→ **STATED PROBLEM**
Continue the problem about the traveler's possibly self-crossing path, starting after its final sentence.

→ **READING PASSAGE**

You are given a list of n float numbers x_1, x_2, x_3, … x_n, where x_i > 0. A traveler starts at point (0, 0) and moves x_1 metres to the north, then x_2 metres to the west, x_3 to the south, x_4 to the east and so on (after each move his direction changes counter-clockwise).
Write an single-pass algorithm that uses O(1) memory to determine, if the travelers path crosses itself, or not (i.e. if it’s self-intersecting)
e.g.
2 1 1 2 -> crosses
1 2 3 4 -> doesn’t cross

Note that, the traveller is actually moving in spiral (either decreasing or increasing) with only exception that while moving in a outward (or increasing) spiral the traveller can change its direction to a inward (or decreasing) spiral.

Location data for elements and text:
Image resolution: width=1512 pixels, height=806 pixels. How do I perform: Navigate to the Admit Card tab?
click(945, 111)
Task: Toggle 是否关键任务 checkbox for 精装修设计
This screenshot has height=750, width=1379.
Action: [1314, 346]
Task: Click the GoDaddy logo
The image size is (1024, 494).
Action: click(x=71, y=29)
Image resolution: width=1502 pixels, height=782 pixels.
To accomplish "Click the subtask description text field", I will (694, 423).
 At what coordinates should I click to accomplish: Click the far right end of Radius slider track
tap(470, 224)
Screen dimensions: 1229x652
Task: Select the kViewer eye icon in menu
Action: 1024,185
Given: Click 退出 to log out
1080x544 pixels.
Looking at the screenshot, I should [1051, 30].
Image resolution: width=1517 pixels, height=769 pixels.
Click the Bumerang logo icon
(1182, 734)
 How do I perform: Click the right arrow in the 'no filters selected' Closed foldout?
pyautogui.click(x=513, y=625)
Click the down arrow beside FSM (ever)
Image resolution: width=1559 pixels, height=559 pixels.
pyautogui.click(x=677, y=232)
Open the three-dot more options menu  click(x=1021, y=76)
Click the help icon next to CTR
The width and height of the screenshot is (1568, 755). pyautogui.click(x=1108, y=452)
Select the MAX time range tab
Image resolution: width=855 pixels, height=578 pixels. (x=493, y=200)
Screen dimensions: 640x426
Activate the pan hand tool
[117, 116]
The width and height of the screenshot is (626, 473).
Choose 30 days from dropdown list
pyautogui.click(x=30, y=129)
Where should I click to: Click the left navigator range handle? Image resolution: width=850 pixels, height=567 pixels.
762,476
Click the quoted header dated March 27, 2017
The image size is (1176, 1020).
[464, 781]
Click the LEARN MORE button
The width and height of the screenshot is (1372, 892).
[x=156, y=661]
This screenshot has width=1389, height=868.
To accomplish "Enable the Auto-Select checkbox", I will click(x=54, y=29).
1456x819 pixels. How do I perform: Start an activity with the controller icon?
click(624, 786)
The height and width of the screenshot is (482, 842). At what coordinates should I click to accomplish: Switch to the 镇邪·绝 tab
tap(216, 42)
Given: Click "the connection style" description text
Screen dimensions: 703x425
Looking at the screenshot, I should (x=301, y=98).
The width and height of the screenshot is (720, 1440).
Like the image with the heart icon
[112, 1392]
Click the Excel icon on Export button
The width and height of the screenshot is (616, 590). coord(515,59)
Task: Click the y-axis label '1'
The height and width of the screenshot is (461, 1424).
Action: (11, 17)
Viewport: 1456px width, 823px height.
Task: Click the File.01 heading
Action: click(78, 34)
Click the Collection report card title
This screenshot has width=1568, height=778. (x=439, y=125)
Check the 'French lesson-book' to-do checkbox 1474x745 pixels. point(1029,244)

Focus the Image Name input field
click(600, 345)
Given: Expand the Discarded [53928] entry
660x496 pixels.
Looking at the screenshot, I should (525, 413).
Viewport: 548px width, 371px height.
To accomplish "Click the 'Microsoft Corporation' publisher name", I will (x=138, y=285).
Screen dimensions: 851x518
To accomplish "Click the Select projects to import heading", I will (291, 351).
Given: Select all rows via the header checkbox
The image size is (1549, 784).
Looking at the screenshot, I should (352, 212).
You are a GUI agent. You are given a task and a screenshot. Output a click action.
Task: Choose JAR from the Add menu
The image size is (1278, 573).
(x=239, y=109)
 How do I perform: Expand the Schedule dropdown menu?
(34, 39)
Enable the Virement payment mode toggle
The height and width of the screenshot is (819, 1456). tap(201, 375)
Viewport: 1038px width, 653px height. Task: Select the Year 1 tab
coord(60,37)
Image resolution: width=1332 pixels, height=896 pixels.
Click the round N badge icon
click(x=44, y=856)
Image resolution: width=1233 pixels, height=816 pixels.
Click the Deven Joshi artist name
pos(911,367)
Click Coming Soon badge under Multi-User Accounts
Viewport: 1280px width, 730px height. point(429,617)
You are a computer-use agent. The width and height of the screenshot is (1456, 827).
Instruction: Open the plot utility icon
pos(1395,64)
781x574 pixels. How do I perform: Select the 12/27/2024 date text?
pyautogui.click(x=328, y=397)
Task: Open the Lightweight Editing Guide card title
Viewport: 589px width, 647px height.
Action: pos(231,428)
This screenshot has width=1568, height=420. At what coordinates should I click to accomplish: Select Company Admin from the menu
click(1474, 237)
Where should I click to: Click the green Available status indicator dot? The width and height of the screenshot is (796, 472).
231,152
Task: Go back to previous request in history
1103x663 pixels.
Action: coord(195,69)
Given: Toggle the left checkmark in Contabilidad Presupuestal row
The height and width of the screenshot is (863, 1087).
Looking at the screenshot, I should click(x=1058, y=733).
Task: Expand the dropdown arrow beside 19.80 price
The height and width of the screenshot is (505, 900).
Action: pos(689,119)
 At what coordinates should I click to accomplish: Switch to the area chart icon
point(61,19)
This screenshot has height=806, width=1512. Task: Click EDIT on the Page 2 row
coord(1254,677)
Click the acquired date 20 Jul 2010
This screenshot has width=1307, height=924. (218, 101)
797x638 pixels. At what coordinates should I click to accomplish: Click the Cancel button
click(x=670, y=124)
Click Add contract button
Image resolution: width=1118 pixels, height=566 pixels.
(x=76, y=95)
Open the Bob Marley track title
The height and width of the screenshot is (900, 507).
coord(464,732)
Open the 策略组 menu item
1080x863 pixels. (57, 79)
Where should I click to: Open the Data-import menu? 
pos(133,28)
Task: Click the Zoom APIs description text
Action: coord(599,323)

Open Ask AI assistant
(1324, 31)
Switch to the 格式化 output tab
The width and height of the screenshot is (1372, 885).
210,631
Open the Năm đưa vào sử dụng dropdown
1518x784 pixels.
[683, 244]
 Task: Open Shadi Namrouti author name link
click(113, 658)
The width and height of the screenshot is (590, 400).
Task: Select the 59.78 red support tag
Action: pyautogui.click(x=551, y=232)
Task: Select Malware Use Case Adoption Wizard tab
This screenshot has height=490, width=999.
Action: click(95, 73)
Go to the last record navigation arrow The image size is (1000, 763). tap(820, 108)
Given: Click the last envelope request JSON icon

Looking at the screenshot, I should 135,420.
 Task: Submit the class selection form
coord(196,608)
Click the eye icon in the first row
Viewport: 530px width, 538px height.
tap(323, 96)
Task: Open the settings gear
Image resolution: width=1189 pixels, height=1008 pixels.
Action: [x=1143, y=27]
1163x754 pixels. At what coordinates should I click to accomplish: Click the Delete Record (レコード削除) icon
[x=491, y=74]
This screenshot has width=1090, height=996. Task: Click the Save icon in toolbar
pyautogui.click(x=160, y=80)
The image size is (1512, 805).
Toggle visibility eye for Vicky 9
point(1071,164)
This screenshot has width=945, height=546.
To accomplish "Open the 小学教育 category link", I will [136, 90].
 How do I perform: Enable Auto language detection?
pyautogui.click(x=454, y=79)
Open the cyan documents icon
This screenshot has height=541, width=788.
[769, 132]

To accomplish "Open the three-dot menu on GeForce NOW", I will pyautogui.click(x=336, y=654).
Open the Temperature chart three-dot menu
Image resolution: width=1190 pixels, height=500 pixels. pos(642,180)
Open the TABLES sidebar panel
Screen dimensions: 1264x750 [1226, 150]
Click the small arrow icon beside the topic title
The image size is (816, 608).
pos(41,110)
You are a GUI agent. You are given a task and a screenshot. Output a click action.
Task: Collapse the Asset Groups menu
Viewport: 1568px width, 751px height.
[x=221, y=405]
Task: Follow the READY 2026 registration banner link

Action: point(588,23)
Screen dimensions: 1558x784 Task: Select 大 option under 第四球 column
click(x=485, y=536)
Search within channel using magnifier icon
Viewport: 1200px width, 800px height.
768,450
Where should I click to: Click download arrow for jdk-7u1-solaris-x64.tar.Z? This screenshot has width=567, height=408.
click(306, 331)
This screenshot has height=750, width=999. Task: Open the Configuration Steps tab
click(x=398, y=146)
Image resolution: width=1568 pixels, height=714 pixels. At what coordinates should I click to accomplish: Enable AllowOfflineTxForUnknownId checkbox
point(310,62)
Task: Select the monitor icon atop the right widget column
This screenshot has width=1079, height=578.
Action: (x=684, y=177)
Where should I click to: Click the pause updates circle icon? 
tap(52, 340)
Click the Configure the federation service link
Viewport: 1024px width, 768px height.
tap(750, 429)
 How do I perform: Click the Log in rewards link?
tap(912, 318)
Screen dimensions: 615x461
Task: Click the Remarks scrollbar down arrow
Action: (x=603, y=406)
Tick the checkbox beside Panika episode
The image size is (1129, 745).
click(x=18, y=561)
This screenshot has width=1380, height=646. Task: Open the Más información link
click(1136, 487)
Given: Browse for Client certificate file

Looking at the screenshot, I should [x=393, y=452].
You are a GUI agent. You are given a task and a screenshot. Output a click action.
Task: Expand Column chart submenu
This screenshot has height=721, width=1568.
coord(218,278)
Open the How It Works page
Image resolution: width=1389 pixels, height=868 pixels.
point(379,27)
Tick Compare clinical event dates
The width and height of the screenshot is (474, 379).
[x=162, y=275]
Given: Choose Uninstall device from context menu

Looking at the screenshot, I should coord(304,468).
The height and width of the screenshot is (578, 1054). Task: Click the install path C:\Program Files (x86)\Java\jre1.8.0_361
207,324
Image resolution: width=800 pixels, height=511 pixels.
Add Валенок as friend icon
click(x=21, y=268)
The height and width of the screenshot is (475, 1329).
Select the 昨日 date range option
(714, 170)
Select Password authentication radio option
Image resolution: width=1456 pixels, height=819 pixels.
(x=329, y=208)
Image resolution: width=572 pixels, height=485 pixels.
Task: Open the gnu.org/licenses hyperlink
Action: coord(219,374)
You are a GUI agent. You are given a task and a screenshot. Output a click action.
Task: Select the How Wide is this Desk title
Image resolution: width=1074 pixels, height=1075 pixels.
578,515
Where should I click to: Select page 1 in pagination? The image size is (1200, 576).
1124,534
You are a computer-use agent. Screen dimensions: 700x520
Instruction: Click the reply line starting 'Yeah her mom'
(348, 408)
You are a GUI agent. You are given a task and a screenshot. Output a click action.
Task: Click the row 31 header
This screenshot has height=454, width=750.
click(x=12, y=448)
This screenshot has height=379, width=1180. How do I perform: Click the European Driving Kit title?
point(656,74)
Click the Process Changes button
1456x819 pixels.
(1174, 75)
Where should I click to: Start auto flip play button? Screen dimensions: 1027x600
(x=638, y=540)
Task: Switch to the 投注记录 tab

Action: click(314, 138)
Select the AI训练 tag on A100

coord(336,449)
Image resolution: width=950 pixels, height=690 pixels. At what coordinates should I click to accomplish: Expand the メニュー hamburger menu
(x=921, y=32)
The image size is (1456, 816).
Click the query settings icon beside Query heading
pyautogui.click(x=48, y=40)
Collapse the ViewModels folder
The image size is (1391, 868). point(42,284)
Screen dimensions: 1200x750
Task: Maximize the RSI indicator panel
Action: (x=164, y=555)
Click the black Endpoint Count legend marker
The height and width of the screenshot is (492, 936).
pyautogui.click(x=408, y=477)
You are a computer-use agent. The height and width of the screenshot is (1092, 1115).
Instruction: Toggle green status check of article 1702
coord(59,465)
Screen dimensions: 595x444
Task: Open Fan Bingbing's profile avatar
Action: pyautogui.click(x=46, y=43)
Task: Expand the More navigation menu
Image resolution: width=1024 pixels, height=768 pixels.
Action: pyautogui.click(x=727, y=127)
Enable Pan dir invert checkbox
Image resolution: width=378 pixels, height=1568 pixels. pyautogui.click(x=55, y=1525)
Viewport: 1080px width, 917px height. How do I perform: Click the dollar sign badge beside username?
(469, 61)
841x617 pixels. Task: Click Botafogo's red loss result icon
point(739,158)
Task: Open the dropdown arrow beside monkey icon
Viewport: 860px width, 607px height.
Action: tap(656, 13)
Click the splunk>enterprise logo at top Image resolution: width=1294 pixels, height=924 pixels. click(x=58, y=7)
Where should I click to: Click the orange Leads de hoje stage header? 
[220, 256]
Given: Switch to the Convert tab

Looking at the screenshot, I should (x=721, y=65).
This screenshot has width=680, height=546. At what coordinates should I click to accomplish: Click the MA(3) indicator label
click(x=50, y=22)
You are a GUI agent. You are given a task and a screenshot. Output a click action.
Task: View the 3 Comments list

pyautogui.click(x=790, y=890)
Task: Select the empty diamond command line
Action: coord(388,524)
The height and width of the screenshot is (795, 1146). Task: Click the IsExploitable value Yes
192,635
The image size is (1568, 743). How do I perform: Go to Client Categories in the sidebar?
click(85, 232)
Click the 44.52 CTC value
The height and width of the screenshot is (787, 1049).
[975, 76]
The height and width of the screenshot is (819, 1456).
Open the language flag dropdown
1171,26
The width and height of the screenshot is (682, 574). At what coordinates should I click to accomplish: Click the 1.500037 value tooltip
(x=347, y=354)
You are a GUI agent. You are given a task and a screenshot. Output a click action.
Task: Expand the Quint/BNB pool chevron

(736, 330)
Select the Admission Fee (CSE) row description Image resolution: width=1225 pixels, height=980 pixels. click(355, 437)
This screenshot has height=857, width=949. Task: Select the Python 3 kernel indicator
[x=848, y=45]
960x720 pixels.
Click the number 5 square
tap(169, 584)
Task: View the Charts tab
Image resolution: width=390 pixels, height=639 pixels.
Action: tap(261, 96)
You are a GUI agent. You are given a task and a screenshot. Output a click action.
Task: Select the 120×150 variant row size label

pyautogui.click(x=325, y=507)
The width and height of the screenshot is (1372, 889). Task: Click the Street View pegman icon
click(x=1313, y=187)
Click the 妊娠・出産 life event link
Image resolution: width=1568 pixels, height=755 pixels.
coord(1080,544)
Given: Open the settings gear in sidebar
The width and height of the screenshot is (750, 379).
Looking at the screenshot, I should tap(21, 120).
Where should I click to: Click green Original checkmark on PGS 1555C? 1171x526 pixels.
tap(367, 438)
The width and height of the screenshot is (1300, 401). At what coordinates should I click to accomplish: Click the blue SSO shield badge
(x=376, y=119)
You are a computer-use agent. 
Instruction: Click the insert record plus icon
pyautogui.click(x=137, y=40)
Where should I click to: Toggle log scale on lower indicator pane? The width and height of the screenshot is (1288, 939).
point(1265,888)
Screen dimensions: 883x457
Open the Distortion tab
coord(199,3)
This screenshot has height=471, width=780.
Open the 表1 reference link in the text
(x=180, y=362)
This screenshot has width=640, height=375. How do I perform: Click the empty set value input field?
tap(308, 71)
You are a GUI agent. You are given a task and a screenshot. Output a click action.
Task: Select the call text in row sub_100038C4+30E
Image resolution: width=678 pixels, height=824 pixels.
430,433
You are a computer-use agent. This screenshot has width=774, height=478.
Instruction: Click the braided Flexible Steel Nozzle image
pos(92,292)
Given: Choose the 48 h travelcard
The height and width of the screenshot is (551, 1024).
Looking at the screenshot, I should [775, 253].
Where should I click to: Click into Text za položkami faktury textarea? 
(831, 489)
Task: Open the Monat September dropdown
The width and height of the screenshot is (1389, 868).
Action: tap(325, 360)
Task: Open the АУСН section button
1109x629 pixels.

→ **RESPONSE TO THE TASK**
So, it is clear that the travelers path doesn’t cross as long as the spiral in increasing or decreasing. But if the traveler starts with a increasing spiral and then at some point it moves into an decreasing spiral, we need to check whether the changing move itself crosses the increasing spiral the traveller was moving on just before the move.

For example, if the moves are s1=[2, 1, 4, 4, 3, 2, 2, 1, 1] the we can see that there is a increasing spiral and then it changes to a inward spiral with no self-intersection. In case of s2=[2, 1, 4, 4, 3, 3, 2, 1, 1] we can see that 6th move intersect with first move. (s= start, e=end)

 __                                                       __                                  
|  |   ____ 						 |  |_______ 
|  |s |    |						 |  |s |    |
|     |__e | 						 |     |__e |
| ________ |						 | ________ |

    (s1)						    (s2)

public static boolean isCrossed(double[]  s){
	//base case 
	if(s.length < 4){
		return false;
	}
	if(s[0] >= s[2] && s[3] >= s[1]){
		return true;
	}
	
	//test if the moves are on outward increasing spiral
	int i = 3;
	while(i < s.length){
		if(s[i] > s[i-2] && s[i-1] > s[i-3])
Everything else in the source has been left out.